- **TASK TO COMPLETE**
Each line below must be reproduced exactly, though the pictures are to be dropped.

- **DATASET ENTRIES**
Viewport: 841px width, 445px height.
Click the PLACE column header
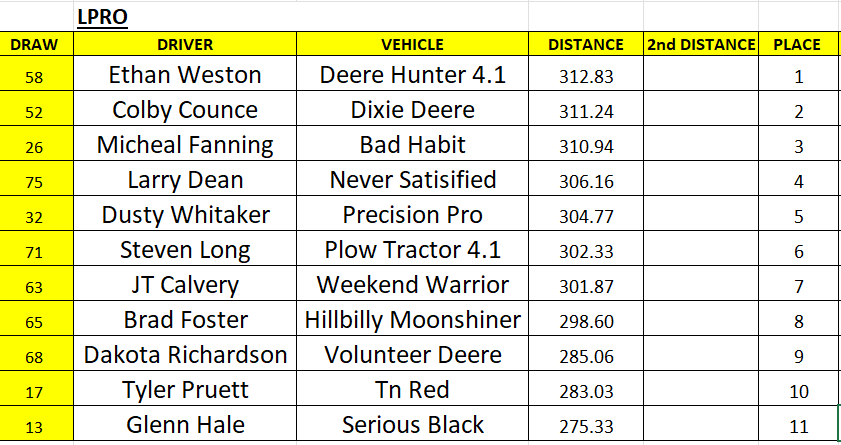coord(797,44)
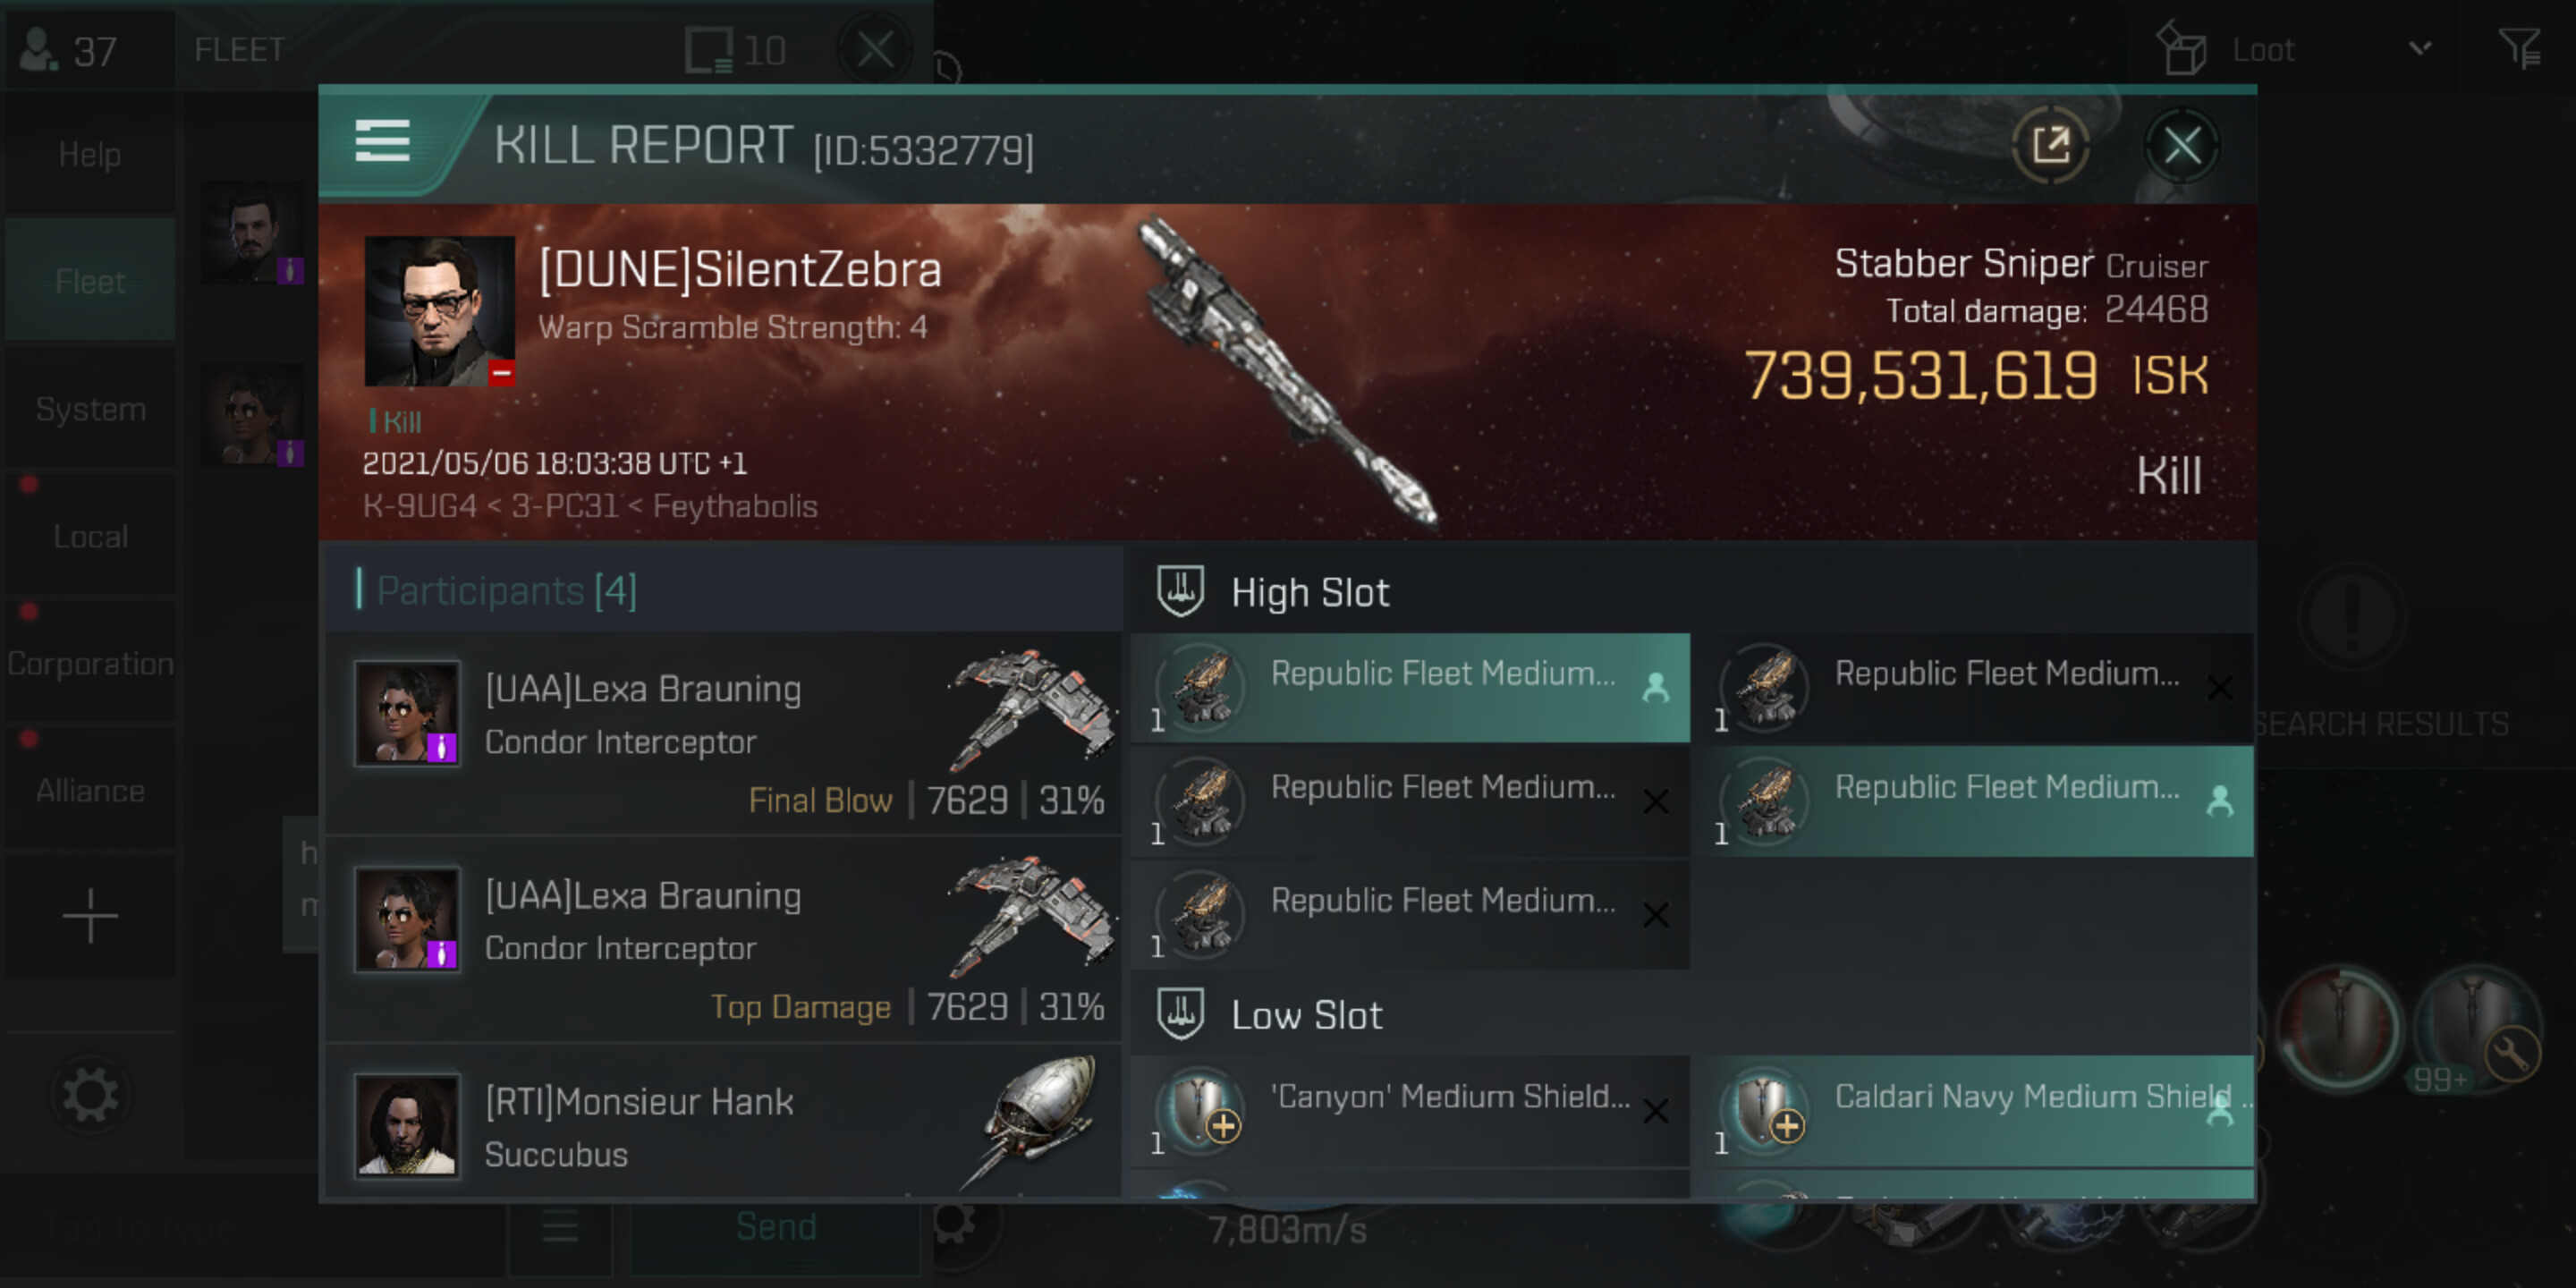Select Monsieur Hank's Succubus participant entry
This screenshot has height=1288, width=2576.
coord(722,1125)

- **REPLY**
Viewport: 841px width, 445px height.
Click the PLACE column header
coord(797,44)
Select Monsieur Hank's Succubus participant entry
This screenshot has height=1288, width=2576.
coord(722,1125)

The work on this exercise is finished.